Governo: tentativi di tregua
In parallelo, però, si intuisce anche la consapevolezza di non potere formalizzare adesso scelte avventuristiche delle quali alla fine lo stesso leader grillino rimarrebbe vittima. Dietro la dichiarazione di lealtà condizionata a Draghi e al governo si intravede la mediazione silenziosa del Quirinale. «È giusto che Draghi si prenda un po’ di tempo. Una risposta immediata non sarebbe stata seria», concede Conte. Né va sottovalutata la conferma dell’adesione all’Ue e alla Nato: tema indigesto a gran parte dei grillini, che dopo l’aggressione russa all’Ucraina hanno oscillato in modo imbarazzante.

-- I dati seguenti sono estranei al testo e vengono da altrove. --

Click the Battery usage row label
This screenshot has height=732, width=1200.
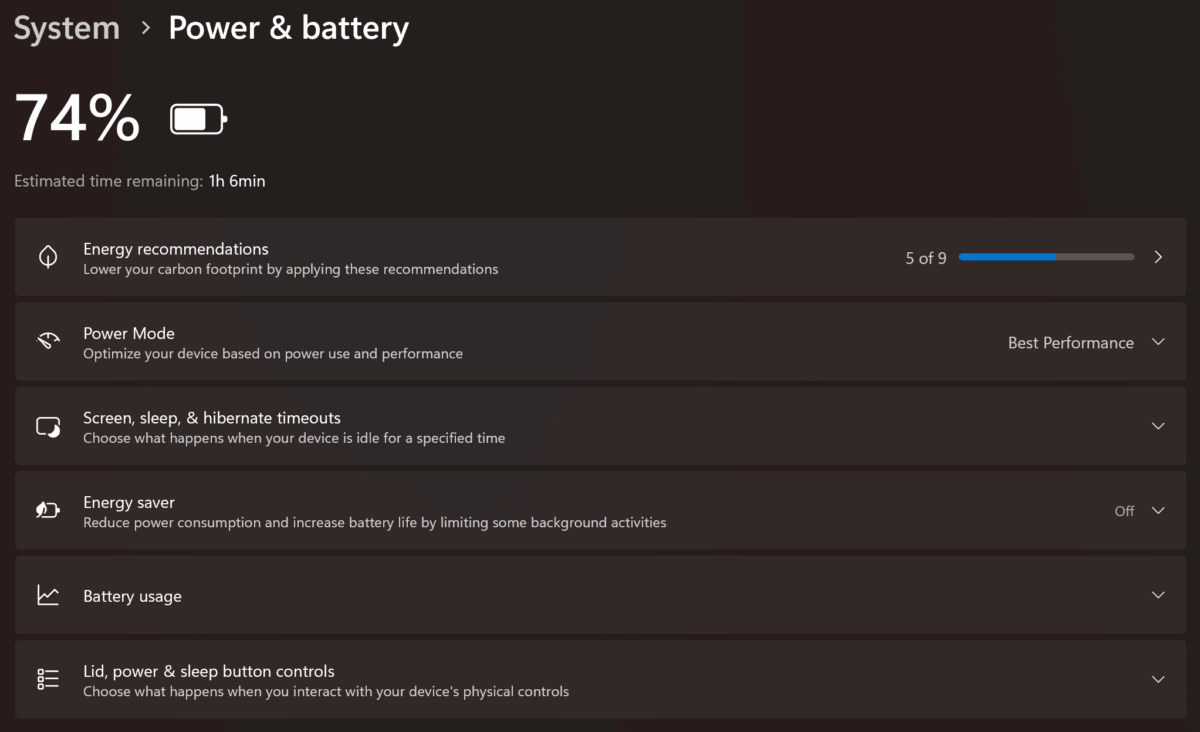tap(132, 596)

Il fatto che ieri Conte abbia protestato per il «travisamento malevolo» delle sue scelte di politica estera è, come minimo, un modo per riequilibrare la strategia del M5S e per confutare le accuse di ambiguità. Ma anche in questo caso, il margine di non detto rimane ampio. Non basta a ridurlo la critica al riarmo dell’Ucraina facendosi scudo e puntellandosi con le parole di pace dette ripetutamente dal Papa. C’è una filiera del grillismo che da mesi martella sull’Occidente e sugli aiuti forniti a Kiev.

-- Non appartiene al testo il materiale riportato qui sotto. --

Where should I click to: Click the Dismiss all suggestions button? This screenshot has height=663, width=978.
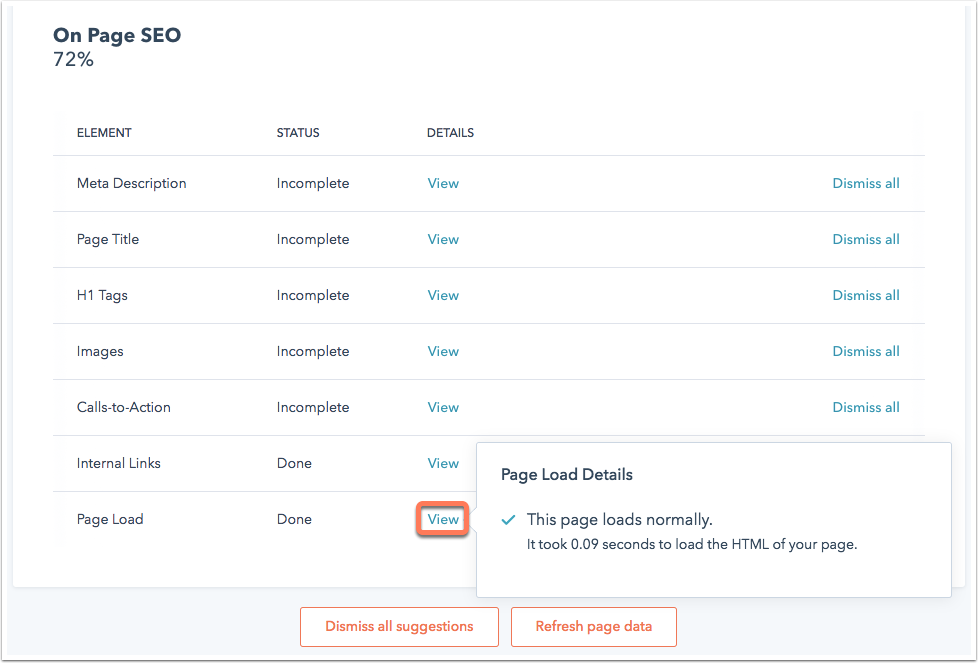(x=399, y=627)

Il dubbio che la precisazione resa ieri da Conte sia tattica e reversibile è legittimo, visto il retroterra del Movimento. Le stesse recriminazioni per il silenzio del premier sul «discredito» che di Maio avrebbe riversato sui Cinque Stelle, dimenticano la frattura consumatasi almeno formalmente proprio sull’Ucraina. Insomma, non è soltanto il M5S che deciderà il proprio rapporto con Draghi a seconda delle risposte che riceverà. Anche il governo si aspetta dai grillini comportamenti coerenti con l’impegno di non sacrificare gli interessi del Paese sull’altare di miopi calcoli elettorali.
Il monito arrivato ieri dal commissario europeo Paolo Gentiloni a non «agitare la barca» e a non far lievitare la spesa pubblica è un indizio da non sottovalutare.